Precision evaluates the proportion of truly relevant content in the search results, that is, how many of the returned results are relevant to the search query.
Precision = TP / (TP + FP)
Among them, True Positives (TP) are the content in the search results that are truly relevant to the query, while False Positives (FP) refer to the irrelevant content in the search results.
Recall evaluates the amount of relevant content successfully retrieved from the entire dataset.
Recall = TP / (TP + FN)
Among them, False Negatives (FN) refers to all relevant items that are not included in the final result set.
For a more detailed explanation of these two concepts, see https://zilliz.com/learn/information-retrieval-metrics
Query 1 :auto garbage collection
Related: Java, Python, JavaScript, Golang
Rank | text-embedding-3-small | text-embedding-3-large |
1 | ❎ Rust | ❎ Rust |
2 | ❎ C/C++ | ❎ C/C++ |
3 | ✅ Golang | ✅ Java |
4 | ✅ Java | ✅ Golang |
Precision | 0.50 | 0.50 |
Recall | 0.50 | 0.50 |
Query 2 : suite for web backend server development
Related terms: Java, JavaScript, PHP, Python (answers are subjective)

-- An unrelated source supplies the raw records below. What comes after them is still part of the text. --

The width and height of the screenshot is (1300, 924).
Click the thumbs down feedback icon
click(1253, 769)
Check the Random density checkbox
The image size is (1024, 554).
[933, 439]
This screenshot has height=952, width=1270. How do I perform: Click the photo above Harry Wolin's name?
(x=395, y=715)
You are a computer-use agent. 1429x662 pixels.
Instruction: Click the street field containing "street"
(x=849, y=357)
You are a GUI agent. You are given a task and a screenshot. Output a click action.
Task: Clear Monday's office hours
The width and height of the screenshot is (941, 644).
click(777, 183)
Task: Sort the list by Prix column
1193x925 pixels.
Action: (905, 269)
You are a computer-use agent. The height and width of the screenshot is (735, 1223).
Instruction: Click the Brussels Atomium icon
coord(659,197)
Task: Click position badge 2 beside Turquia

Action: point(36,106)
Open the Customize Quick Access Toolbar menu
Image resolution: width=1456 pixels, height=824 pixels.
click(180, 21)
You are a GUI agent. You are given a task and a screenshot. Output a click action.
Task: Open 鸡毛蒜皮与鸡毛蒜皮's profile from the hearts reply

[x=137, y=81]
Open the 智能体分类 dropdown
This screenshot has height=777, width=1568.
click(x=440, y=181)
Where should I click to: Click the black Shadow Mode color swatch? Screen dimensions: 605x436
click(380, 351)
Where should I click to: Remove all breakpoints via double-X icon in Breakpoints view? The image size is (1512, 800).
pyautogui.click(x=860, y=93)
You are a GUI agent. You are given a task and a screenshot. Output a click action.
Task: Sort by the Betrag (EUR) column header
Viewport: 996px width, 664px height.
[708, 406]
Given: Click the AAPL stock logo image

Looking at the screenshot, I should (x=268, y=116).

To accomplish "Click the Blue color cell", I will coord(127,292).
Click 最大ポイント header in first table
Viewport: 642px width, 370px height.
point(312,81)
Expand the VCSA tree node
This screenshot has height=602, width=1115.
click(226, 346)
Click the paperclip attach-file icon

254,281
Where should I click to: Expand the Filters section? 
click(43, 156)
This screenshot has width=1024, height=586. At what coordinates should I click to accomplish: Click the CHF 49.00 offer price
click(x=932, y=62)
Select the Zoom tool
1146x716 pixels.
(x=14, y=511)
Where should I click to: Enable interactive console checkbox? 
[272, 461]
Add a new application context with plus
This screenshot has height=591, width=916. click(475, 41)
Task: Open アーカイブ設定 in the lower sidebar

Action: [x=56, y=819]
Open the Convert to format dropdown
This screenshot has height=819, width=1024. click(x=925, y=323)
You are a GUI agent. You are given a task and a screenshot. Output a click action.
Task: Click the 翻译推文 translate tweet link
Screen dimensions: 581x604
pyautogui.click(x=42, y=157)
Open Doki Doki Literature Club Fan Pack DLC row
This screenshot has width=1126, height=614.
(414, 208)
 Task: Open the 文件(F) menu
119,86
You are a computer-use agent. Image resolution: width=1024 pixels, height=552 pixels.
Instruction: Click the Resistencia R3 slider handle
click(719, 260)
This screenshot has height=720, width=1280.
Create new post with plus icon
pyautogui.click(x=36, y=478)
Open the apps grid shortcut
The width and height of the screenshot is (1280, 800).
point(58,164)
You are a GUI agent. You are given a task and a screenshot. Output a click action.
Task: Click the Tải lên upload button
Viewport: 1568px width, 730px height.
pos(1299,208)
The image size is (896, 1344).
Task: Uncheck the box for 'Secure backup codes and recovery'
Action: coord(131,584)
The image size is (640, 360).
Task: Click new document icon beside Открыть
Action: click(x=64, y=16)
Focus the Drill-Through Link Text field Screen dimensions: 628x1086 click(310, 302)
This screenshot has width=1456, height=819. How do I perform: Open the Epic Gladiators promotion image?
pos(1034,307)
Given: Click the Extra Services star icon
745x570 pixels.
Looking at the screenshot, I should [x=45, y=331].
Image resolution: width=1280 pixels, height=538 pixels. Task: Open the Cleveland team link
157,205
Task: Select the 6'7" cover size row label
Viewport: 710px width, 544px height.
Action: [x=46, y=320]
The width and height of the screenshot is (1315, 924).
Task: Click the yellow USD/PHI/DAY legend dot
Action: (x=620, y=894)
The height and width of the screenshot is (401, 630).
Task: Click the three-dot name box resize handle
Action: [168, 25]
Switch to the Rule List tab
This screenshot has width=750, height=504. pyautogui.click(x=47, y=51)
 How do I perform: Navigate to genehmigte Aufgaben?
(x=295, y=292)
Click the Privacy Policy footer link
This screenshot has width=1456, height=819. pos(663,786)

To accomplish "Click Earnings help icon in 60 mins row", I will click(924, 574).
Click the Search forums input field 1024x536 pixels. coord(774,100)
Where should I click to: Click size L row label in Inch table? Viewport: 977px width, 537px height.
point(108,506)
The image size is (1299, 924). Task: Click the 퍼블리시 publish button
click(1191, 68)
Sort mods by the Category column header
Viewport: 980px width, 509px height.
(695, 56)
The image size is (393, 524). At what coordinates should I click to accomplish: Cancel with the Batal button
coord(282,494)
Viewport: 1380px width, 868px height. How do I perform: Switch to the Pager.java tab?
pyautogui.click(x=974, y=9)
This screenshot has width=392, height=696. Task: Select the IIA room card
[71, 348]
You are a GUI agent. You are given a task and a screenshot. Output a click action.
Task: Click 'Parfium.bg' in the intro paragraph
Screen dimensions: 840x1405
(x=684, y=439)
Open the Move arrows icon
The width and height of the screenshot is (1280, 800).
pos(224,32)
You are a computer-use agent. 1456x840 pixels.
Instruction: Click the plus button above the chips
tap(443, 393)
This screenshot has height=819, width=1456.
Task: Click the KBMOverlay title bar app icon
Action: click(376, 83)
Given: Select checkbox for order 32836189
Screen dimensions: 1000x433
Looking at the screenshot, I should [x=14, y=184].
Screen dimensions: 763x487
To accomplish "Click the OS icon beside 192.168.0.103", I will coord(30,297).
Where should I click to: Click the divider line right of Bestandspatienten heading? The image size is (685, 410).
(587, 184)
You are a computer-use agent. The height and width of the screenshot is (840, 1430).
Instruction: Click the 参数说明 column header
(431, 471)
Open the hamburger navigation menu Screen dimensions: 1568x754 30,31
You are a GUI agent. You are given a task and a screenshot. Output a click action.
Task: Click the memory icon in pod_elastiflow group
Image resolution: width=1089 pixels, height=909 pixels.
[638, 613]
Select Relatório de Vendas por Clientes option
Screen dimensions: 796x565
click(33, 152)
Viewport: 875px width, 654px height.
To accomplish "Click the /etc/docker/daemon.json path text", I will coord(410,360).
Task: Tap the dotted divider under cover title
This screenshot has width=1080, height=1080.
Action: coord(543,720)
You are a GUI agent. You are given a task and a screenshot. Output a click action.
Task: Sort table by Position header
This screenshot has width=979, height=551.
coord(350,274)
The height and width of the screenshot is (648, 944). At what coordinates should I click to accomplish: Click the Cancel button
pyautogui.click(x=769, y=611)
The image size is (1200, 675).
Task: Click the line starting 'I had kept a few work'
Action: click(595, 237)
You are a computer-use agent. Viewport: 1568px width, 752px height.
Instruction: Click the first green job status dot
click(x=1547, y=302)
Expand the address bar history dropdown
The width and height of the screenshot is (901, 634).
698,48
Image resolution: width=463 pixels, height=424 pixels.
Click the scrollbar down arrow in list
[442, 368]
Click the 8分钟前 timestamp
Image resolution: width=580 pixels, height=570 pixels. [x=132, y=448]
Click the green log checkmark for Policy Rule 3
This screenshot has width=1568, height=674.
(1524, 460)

Rank | text-embedding-3-small | text-embedding-3-large |
1 | ✅ PHP | ✅ JavaScript |
2 | ✅ Java | ✅ Java |
3 | ✅ JavaScript | ✅ PHP |
4 | ❎ C# | ✅ Python |
Precision | 0.75 | 1.0 |
Recall | 0.75 | 1.0 |
In these two queries, we compared the two embedding models by precision and recall. text-embedding-3-small
and text-embedding-3-large
We can use this as a starting point and increase the number of data objects in the dataset as well as the number of queries to more effectively evaluate the Embedding model.
Summarize
The key to selection is to follow these six steps:
Clarify business objectives and task types
Analyze data characteristics and domain requirements
Research existing models and licensing models
Rigorous evaluation using test sets and benchmarks
Design, deployment and integration solutions
Conduct full-link pre-launch testing
Remember, the most suitable model is not necessarily the one with the highest benchmark score, but the model that best fits your actual business needs and technical constraints .
In an era of rapid iteration of embedding models, it is also recommended that you regularly review existing selections, continue to pay attention to new models and technologies, and promptly replace solutions that may bring significant benefits.